#### Text zur Analyse

Kommentar: Wenige Kombinationen sind viel versprechend, dieses Konzept wird zumeist durch unzureichende Dosierung der Kombinationspartner erschwert. Hierbei bildet Tivozanib in Kombination mit Temsirolimus eine Ausnahme, immerhin sind beide Substanzen in voller Dosis einsetzbar, die Remissionsrate von 28 % bei Resistenz auf einen vorangegangenen TKI ist als interessant zu werten.
Polymorphismen und Rezidivwahrscheinlichkeit: Nach einer Arbeit von Schutz und Kollegen (Abstract #4506) lässt sich die Rezidivwahrscheinlichkeit nach Operation eines RCC (mit kurativer Intention) durch Single-Nukleotid-Polymorphismen vorhersagen: SNP im ABCB1-Gen, welches für das MDR-PGlykoprotein kodiert, sind mit einer hohen Rezidivwahrscheinlichkeit assoziiert (HR 2,88). Als ebenfalls bedeutsam wurden SNP im HIF-2-Gen eingestuft.
Lymphozyten-Count vor Nephrektomie: Saroha und Kollegen (Abstract #4641) konnten demonstrieren, dass ein niedriger absoluter Lymphozytenwert vor Nephrektomie mit einem höheren TNMStadium und „Nuclear Grade“ assoziiert ist und damit ein unabhängiger Prädiktor für das Überleben ist.
Nephronsparende Operation vs. radikale Nephrektomie: Kates und Kollegen (Abstract #4589) analysierten über 4000 Patienten mit Tumoren < 2 cm und stellten fest, dass eine radikale Nephrektomie im Vergleich zu einer nephronsparenden Operation mit einem signifikant höheren Risiko für kardiovaskuläre Mortalität assoziiert ist.

########

Ziel der Übung: Übernimm aus dem Text zur Analyse wörtlich die Stelle von „Polymorphismen und Rezidivwahrscheinlichkeit: Nach“ bis einschließlich „im HIF-2-Gen eingestuft.“.

#### Inhalt der Auflistung

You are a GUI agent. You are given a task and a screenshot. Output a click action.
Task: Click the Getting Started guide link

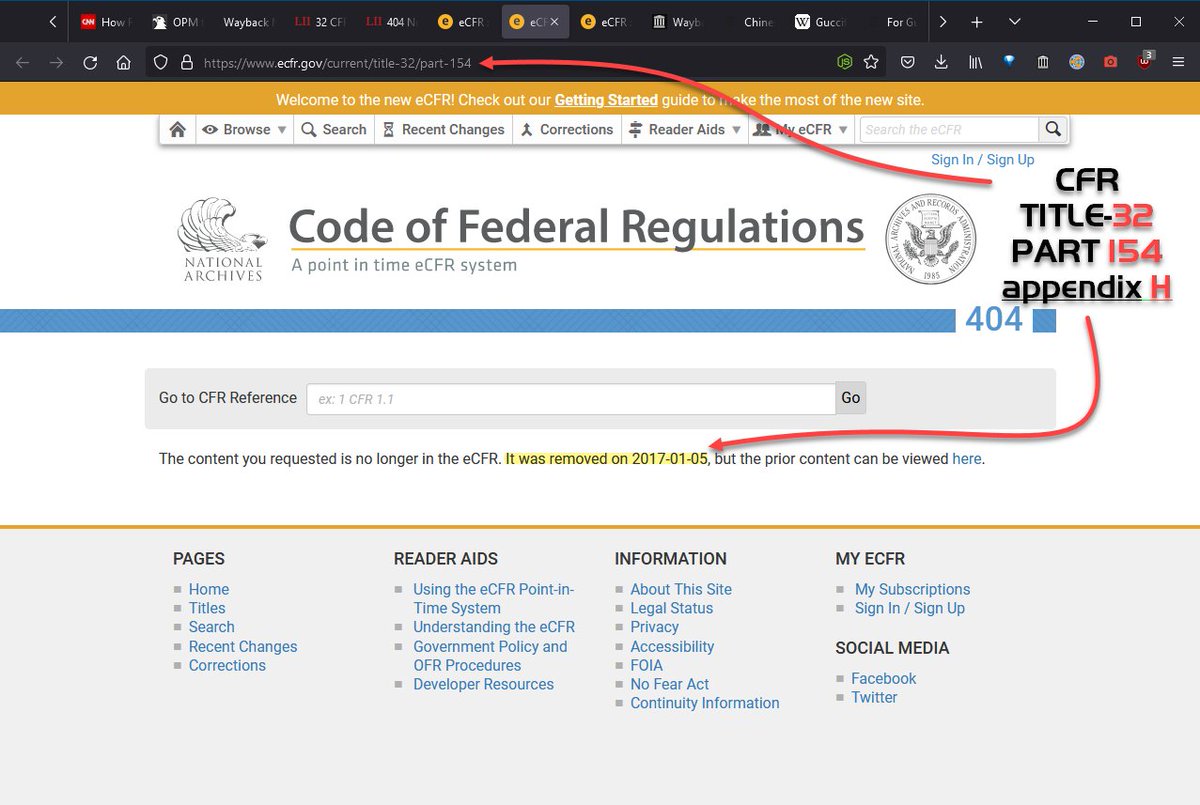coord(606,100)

########
#### Inhalt der Auflistung

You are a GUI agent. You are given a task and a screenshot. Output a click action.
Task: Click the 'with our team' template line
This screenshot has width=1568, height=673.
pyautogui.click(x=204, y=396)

########
#### Inhalt der Auflistung

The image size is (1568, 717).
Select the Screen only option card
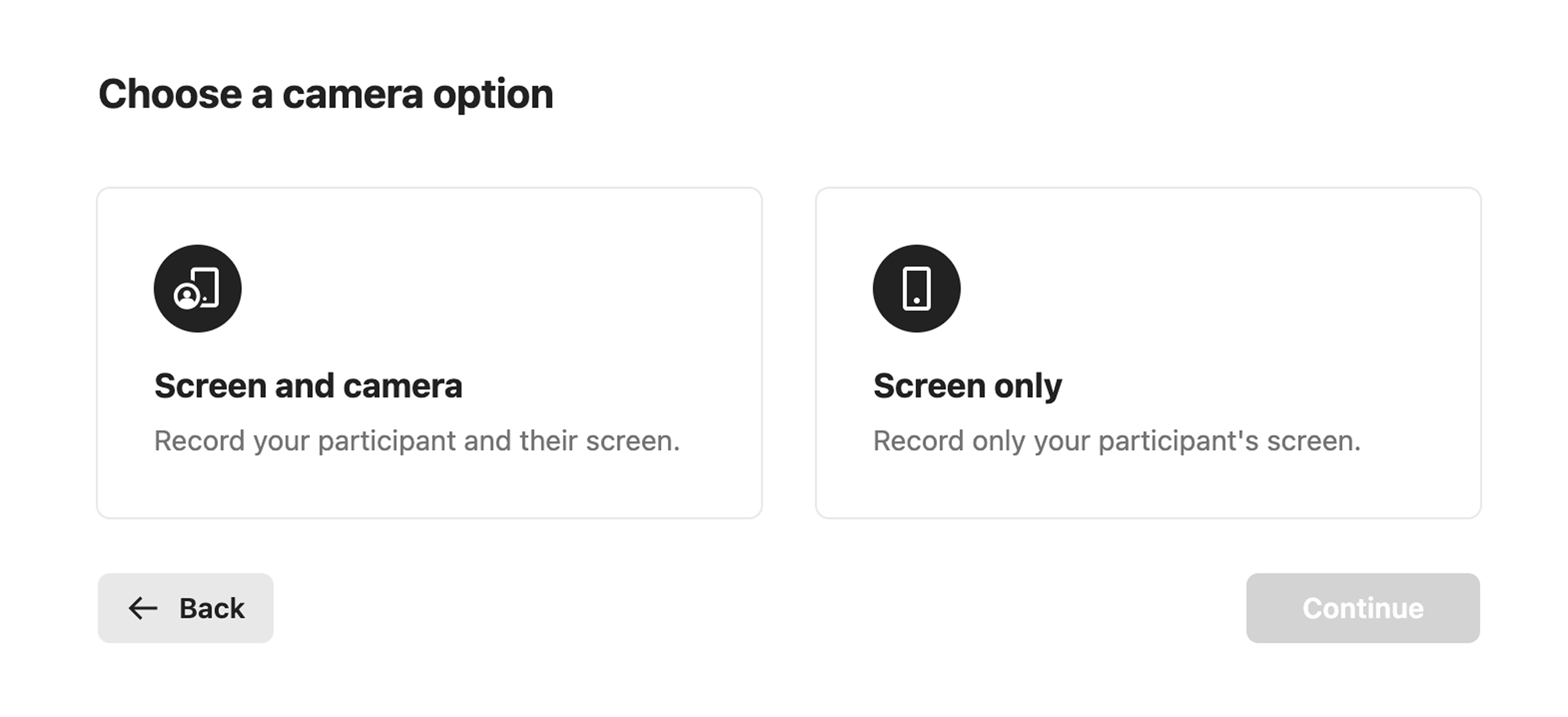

########

Antwortbereich:
Polymorphismen und Rezidivwahrscheinlichkeit: Nach einer Arbeit von Schutz und Kollegen (Abstract #4506) lässt sich die Rezidivwahrscheinlichkeit nach Operation eines RCC (mit kurativer Intention) durch Single-Nukleotid-Polymorphismen vorhersagen: SNP im ABCB1-Gen, welches für das MDR-PGlykoprotein kodiert, sind mit einer hohen Rezidivwahrscheinlichkeit assoziiert (HR 2,88). Als ebenfalls bedeutsam wurden SNP im HIF-2-Gen eingestuft.